TOKYO -- Japan's Defense Ministry on Thursday requested its largest-ever budget, 5.25 trillion yen ($47.8 billion). The request is part of the government's fiscal 2018 budget-making process.
As North Korea continues to successfully test-fire missiles, the request includes funds to introduce a land-based interceptor system called Aegis Ashore, said to be capable of catching up to missiles when they leave the atmosphere.
The ministry also wants money to improve the range of its existing interceptors.
It is also seeking funds to build new vessels to counter China's aggression in the East China Sea, near Japan's Okinawa islands.
Defense spending has increased for five straight years -- every year since Prime Minister Shinzo Abe took office. The request for fiscal 2018 is up 2.5% from the initial budget for the current fiscal year.
The proposed increase owes partly to higher spending for daily operations, including a 70.5 billion yen increase, to 688.4 billion yen, for equipment repairs and a 20.4 billion yen increase, to 93.9 billion yen, for fuel. The increases are to cover the heavier use of ships and aircraft.
Although planning costs for Aegis Ashore are part of the request, no specific amount is mentioned. The figure will be decided by year-end, after consultations with the U.S.
On Tuesday, a ballistic missile fired by North Korea flew over Hokkaido. Japan currently has two shields against North Korean rockets: Patriot Advanced Capability-3, or PAC-3, surface-to-air missiles and the ship-based Aegis system equipped with Standard Missile-3, or SM-3, interceptors. The government intends to upgrade these systems.
The Air Self-Defense Force operates 34 PAC-3 systems, which are mainly deployed in urban areas. Gaps in coverage exist.
The ASDF moved three PAC-3 systems to the Chugoku and Shikoku regions in western Japan after North Korea threatened to fire ballistic missiles into waters around Guam, a western Pacific island and U.S. territory that hosts an important military base and B1-B bombers. But the missiles launched on Tuesday flew over Hokkaido.
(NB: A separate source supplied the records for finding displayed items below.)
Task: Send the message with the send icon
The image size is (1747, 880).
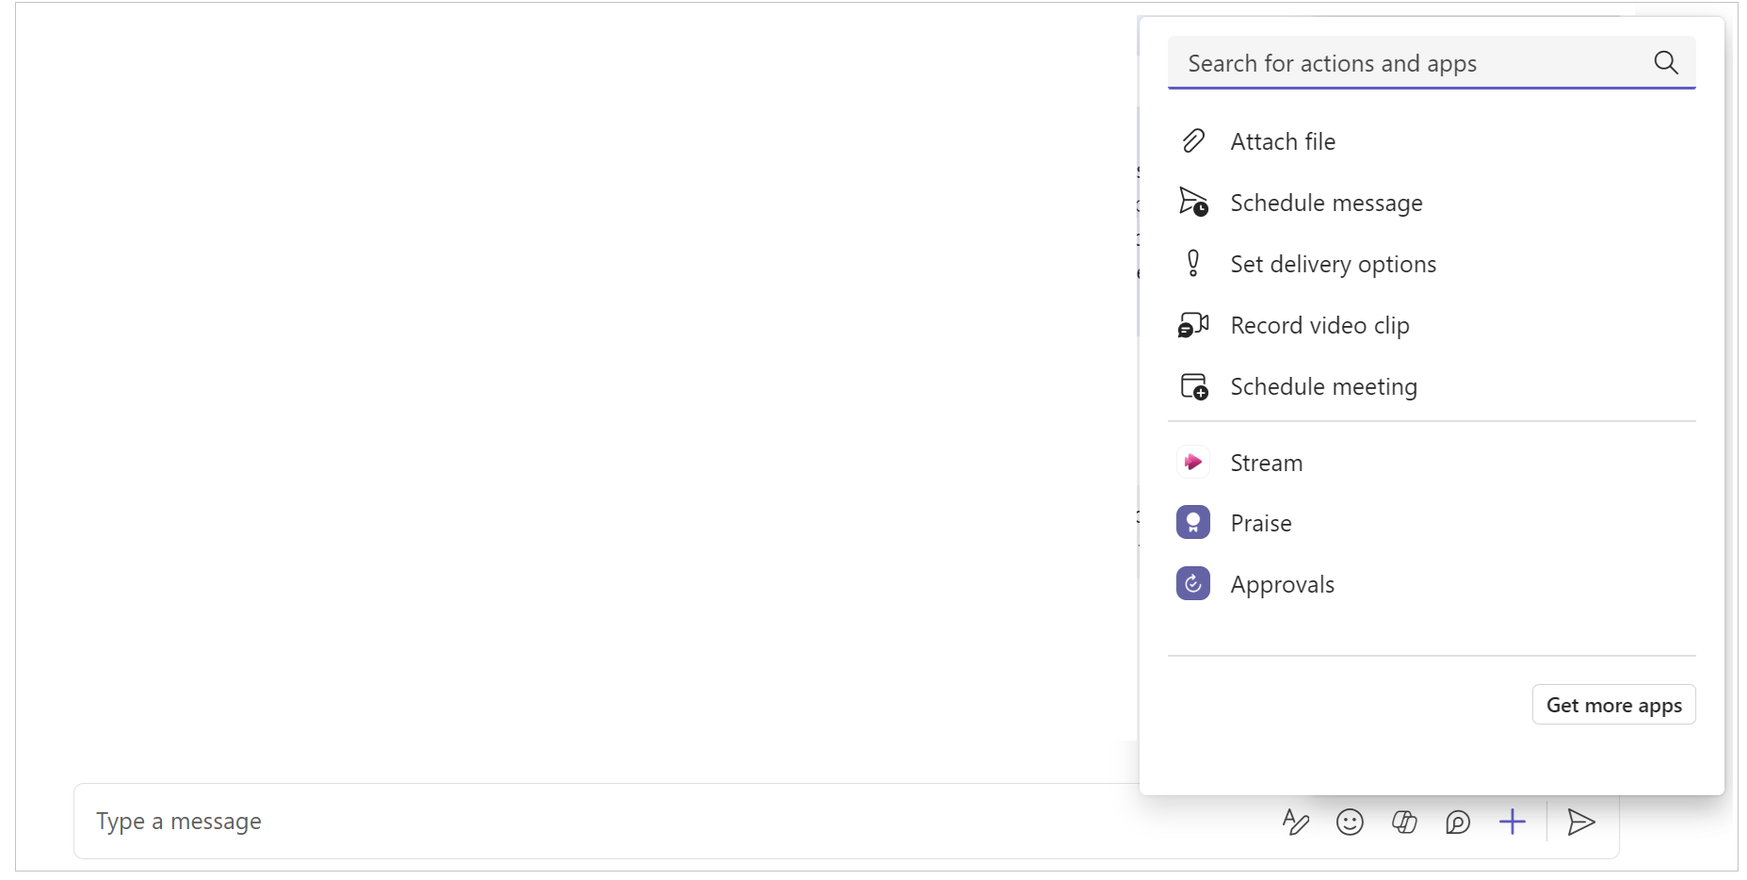Action: coord(1580,823)
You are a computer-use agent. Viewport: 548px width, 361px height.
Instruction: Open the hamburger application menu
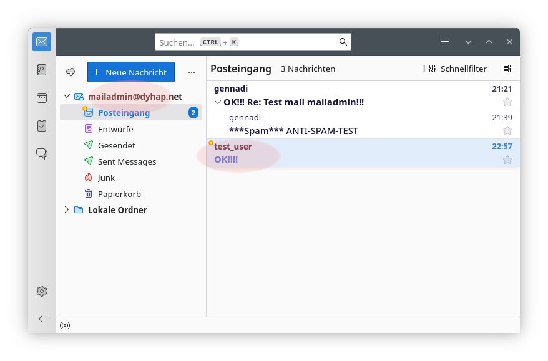(445, 42)
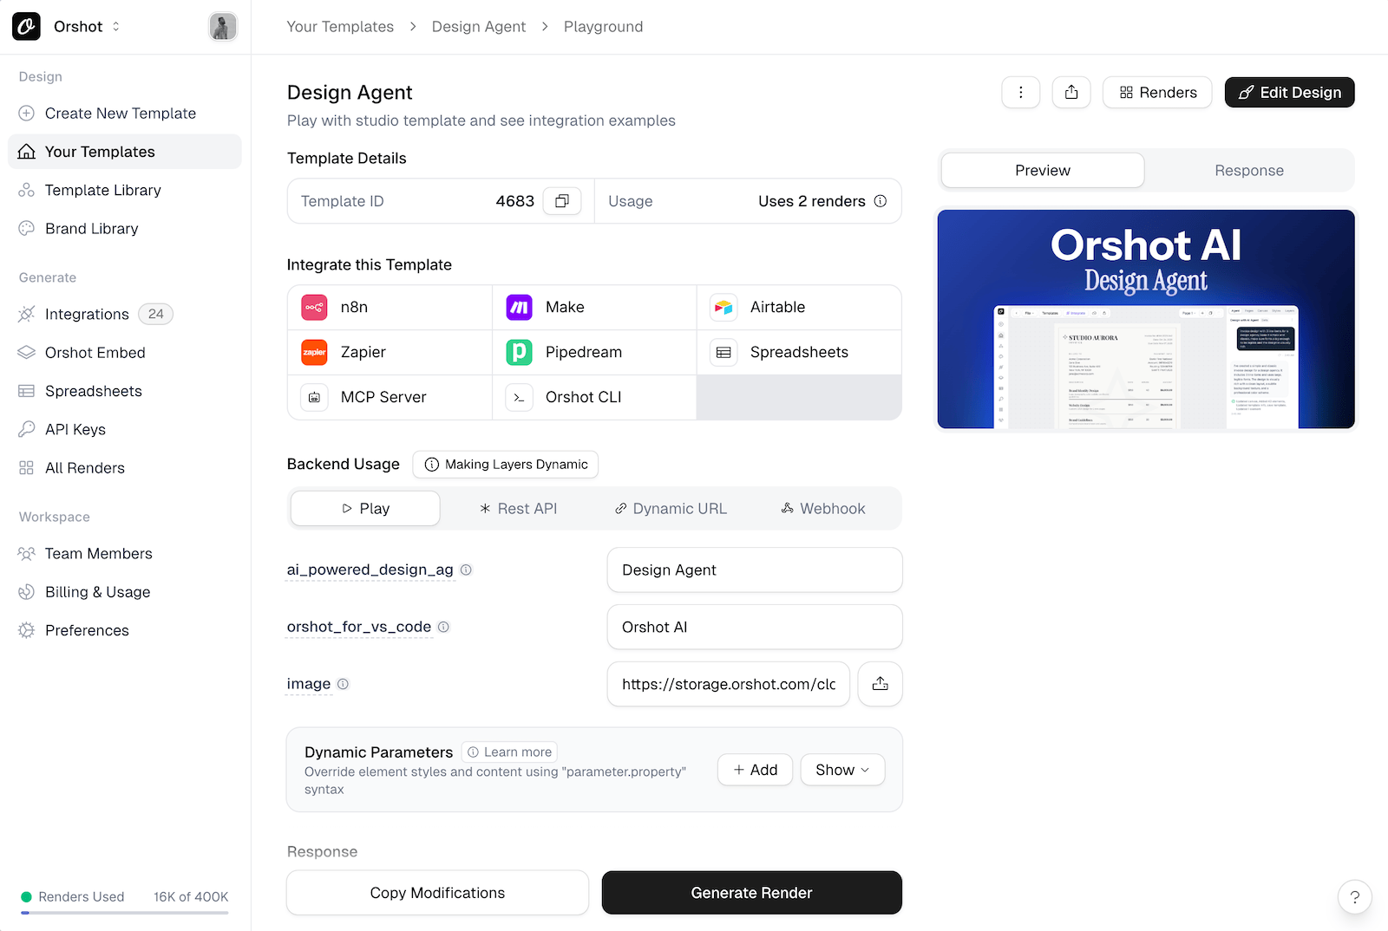Image resolution: width=1388 pixels, height=931 pixels.
Task: Click the Pipedream integration icon
Action: [519, 352]
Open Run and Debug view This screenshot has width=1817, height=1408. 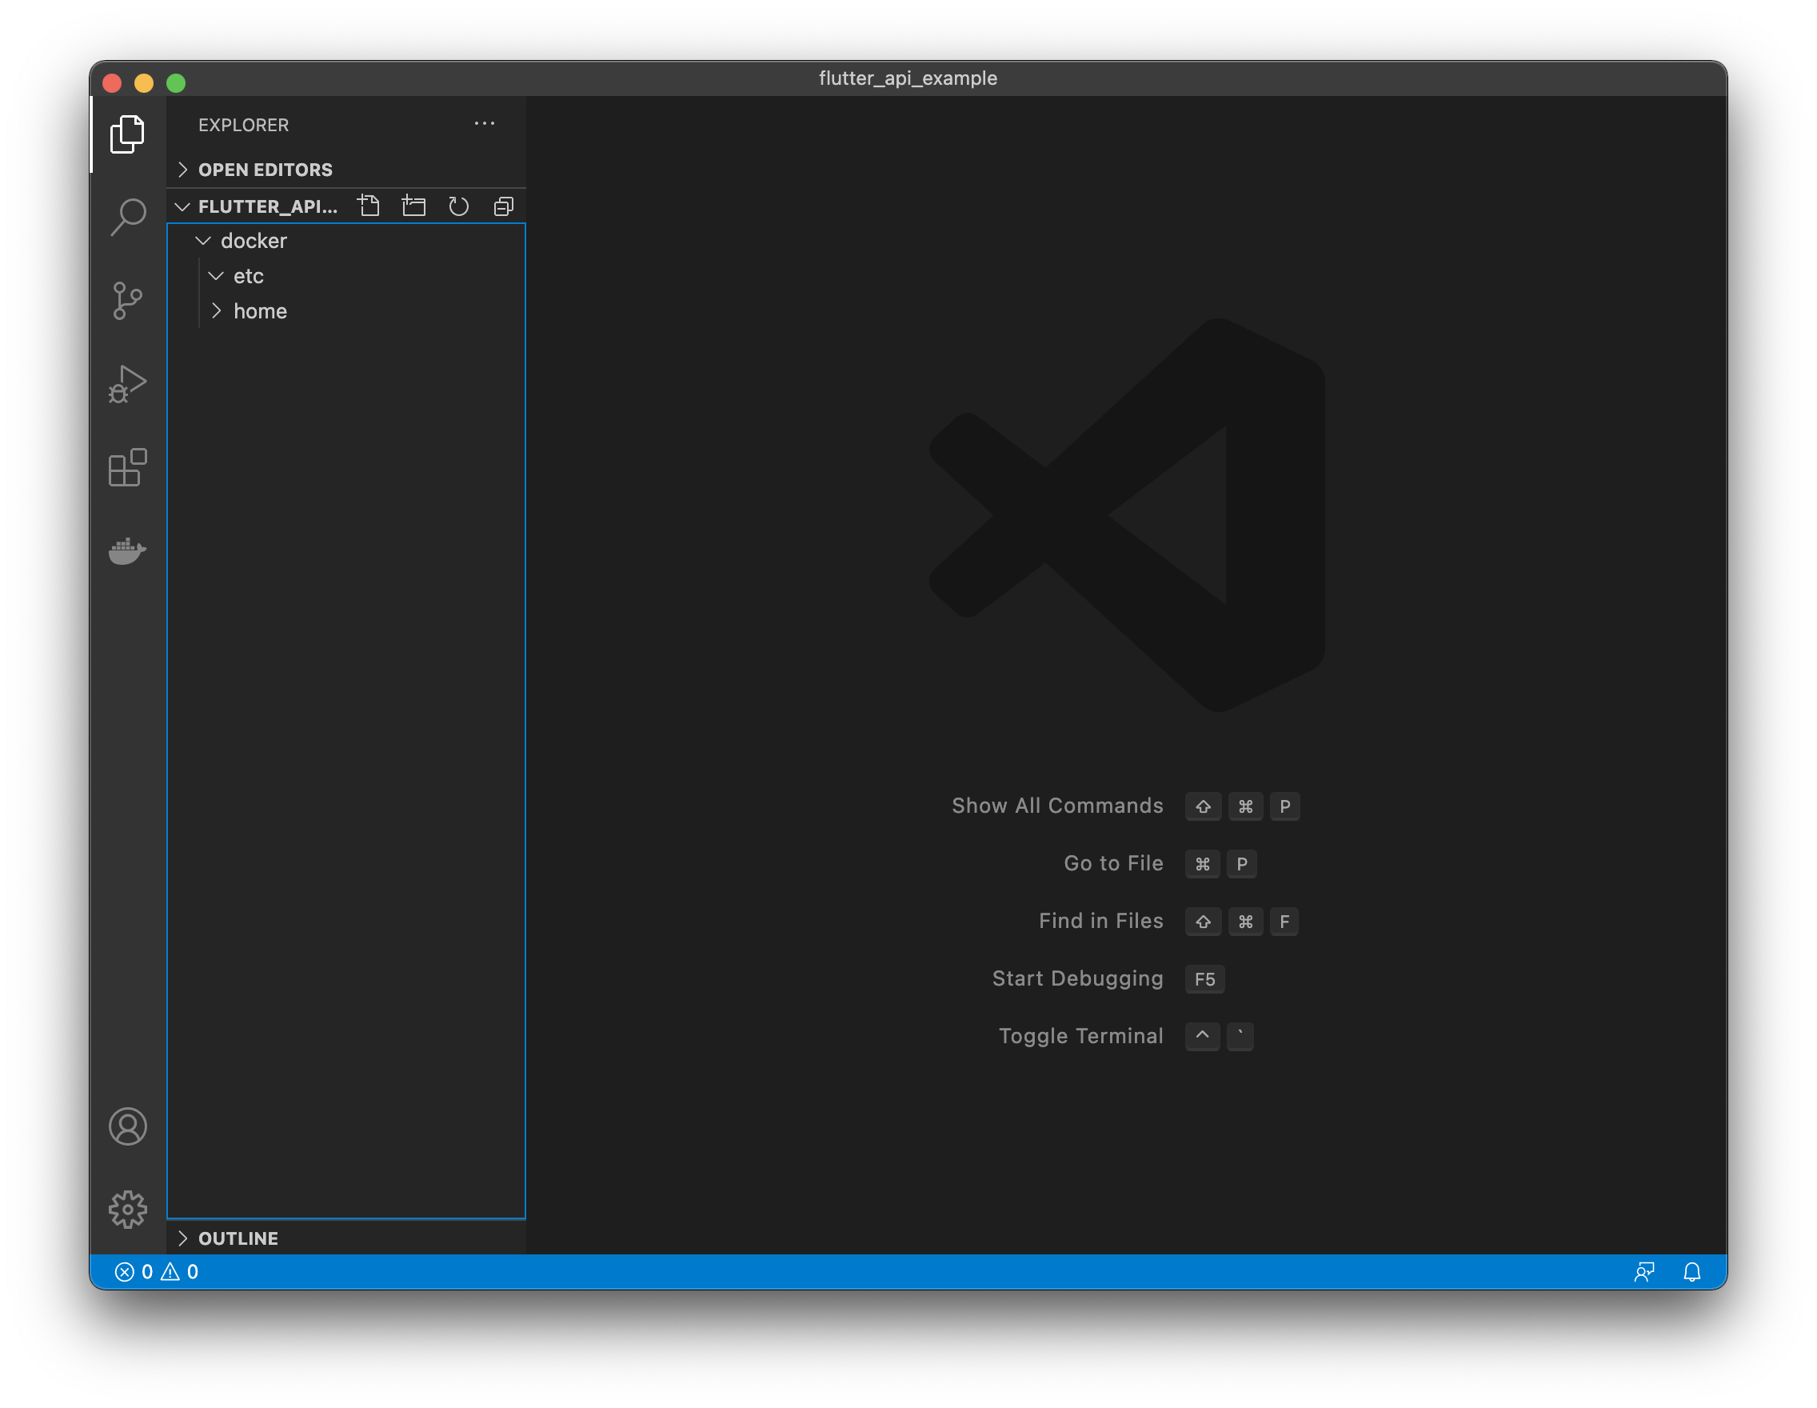127,384
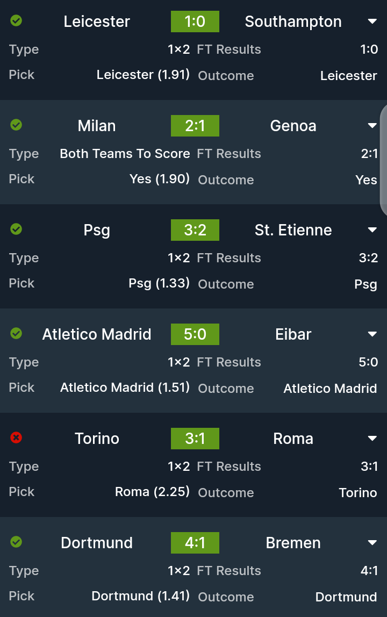Viewport: 387px width, 617px height.
Task: Expand the Leicester vs Southampton match arrow
Action: tap(372, 21)
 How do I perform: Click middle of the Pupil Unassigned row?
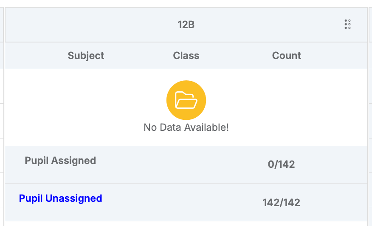pyautogui.click(x=186, y=202)
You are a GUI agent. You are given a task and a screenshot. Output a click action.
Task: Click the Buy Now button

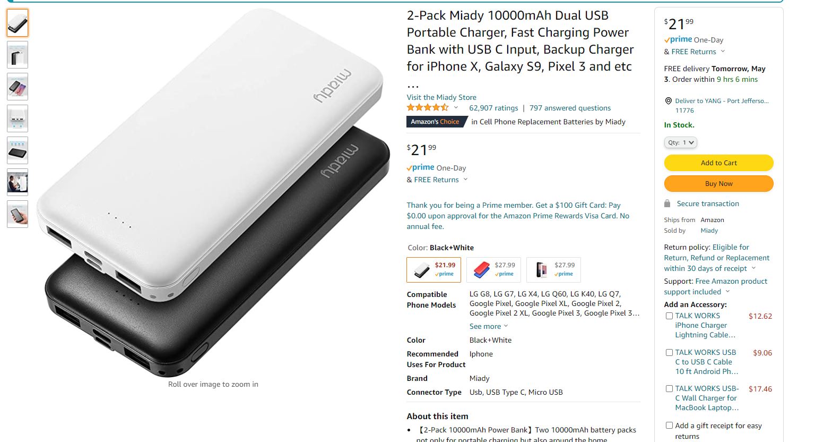718,183
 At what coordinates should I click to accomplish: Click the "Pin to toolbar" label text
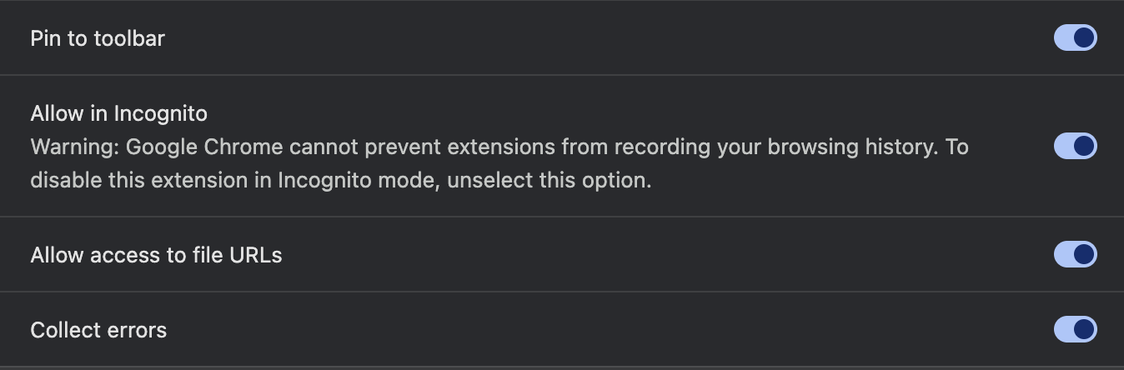point(98,38)
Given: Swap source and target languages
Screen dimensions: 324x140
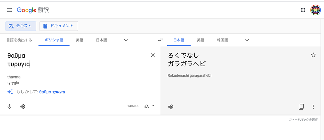Looking at the screenshot, I should coord(160,40).
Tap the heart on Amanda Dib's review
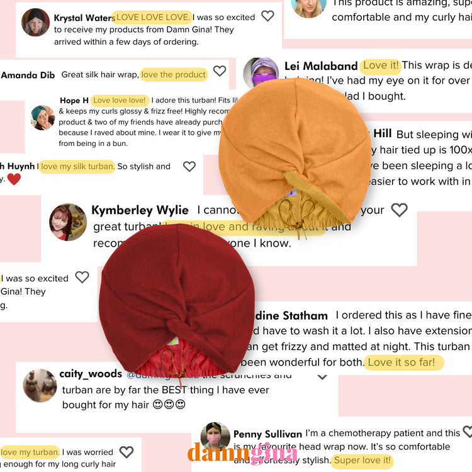This screenshot has width=472, height=472. pyautogui.click(x=220, y=71)
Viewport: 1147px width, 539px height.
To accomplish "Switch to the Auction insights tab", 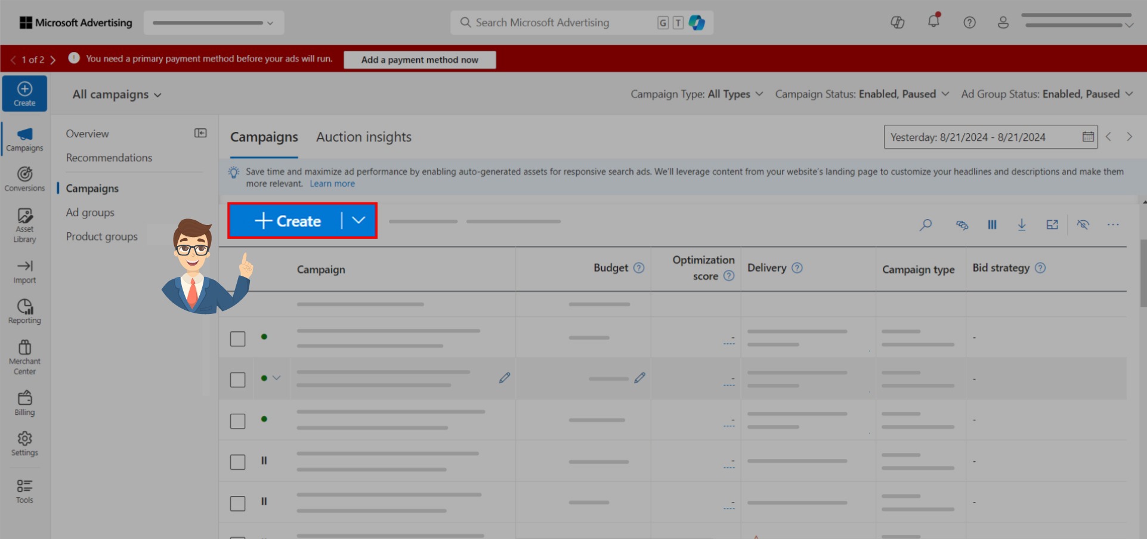I will pyautogui.click(x=363, y=137).
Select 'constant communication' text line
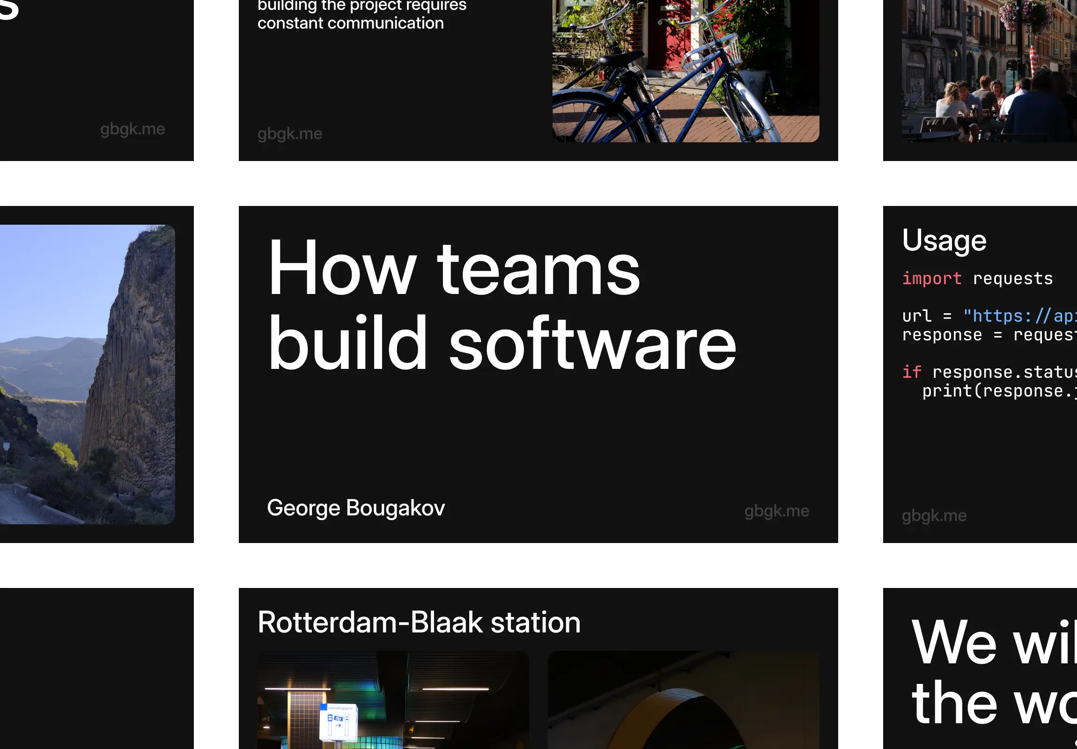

Due to the difficulty of knowing where North Korea might point its missiles, shielding Japan with PAC-3s has its limits.
PAC-3 interceptors also have a limited radius, in the tens of kilometers. North Korea's latest projectile flew near two PAC-3 batteries, one on the Chitose base in Hokkaido and the other on the Shariki base in Aomori, near the northern tip of Japan's main Honshu Island. These two anti-missile systems might not have been useful if the North Korean rocket had a trajectory that would have landed it on Japanese soil -- and if the ship-based Aegis system failed to shoot it down.
The ministry is working to double the range of PAC-3s, but any success will not come before the end of fiscal 2019.
The projectile that North Korea launched on Tuesday is believed to have been a Hwasong-12 intermediate-range missile. The same type was fired on a "lofted" trajectory on May 14, apparently to shorten the flight distance and make it fall into the Sea of Japan. It is difficult to shoot down missiles that go up on a sharp angle and come back down on a similar path.
SM-3 interceptors aboard Aegis-equipped vessels have a vertical range of several hundred kilometers. The ministry has begun developing an upgraded version called SM-3 Block IIA to extend the range. Once completed, these big bullets are expected to be able to intercept missiles at an altitude of over 1,000km. They are slated to be deployed in fiscal 2021 -- not nearly soon enough.
It will also take several years to deploy Aegis Ashore systems. These ground-based antimissile batteries have much merit -- only two would be able to cover all of Japan.
As for East China Sea-focused budgetary items, the ministry wants money to build two escort ships and one submarine. In addition, it wants funds to develop new weapons such as high-speed gliding warheads and guided anti-ship munitions. These would be used to reclaim isolated islands should the need arise.
Also, Ground Self-Defense Force troops are to be deployed on Amami Oshima, north of Okinawa, and on Miyako-jima, east of Taiwan.